Here's the WaPo link:
http://blogs.washingtonpost.com/thedebate/2005/10/the_myth_of_the.html#more
This info coming out on Miers abortion stance is no suprise, it is part of the "marketing plan" that IS her nomination.
The WH knows she is a weak candidate, BUT with her they get to lovingly send a relatively unknown out, all the while systematically leaking her stance on the base's two favorite subjects for fierce debate all over again... abortion and her faith (aka right wing extremist christian evangelical).
It's a setup, I tell ya. A setup.
Scorched earth campaign in runup to '06. Battle lines being drawn right here and now.
SCOTUS POCUS
The only reason miers and roberts are there is to protect bush from impeachment today and rig elections for the bush jrs they KNOW can't win fair elections either
... and in blew Christy like a wayward Southern breeze ...
Posted by: monkey at October 18, 2005 11:07 AM
Monkey,
I think that's part of their new unveiling to try to bring the right-winged nuts back to the fold.
Guess Bush's word wasn't good enough for them so they tried to sneak it by.
Fe,
Your concerns are well founded. Much of Miers' litigation work has been to assist corporations in divesting themselves of unions or diminishing the power of unions. She is not a champion of the environment, working on several occasion to assist corporate interests in eroding invironmental protections in order to maximize profits. She is a corporate lawyer, a corporate person. In short, the little guy has no place in the thinking of Harriet Miers, except perhaps when it hits very close to home. That, at least, is my take on it.
With regard to RvW, I can't imagine that she would really vote to unleash all those babies onto the welfare rolls. The economic impact would be huge; I still believe that real conservatives just won't go for a complete overturn of RvW. They don't want the tax hikes.
Anyway, I think there ARE worse things than revamping RvW.
Amy:
Meirs could very well be the nominee of the corporate end of the triad that holds Bush up. (Christian evangelicals + Corporate oligarchs + Defense hawks).

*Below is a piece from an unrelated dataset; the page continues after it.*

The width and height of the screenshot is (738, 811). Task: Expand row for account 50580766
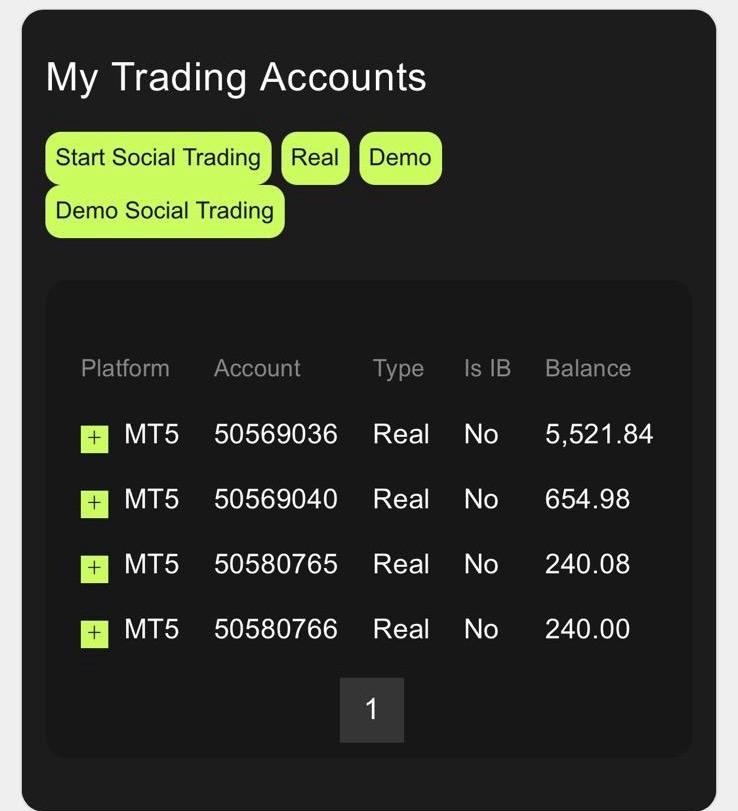coord(94,633)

There is a long and fascinating oped in the Asia Times that is worth reading about how the psychological framework that has been created around / through the actions of the Bush administration. [Link courtesy of kos poster potownman]
US: Patriotic pride and fear
By Ritt Goldstein
Asia Times, Jul 8, 2004
While some critics of US President George W Bush have charged that his administration is pursuing policies of madness, such a charge is clinically incorrect, but it may convey an extraordinarily disturbing reality. Both an eminent psychologist and a noted political scientist perceive a particularly virulent social pathogen as the basis for much of the present global strife, with Washington at the center of the epidemic.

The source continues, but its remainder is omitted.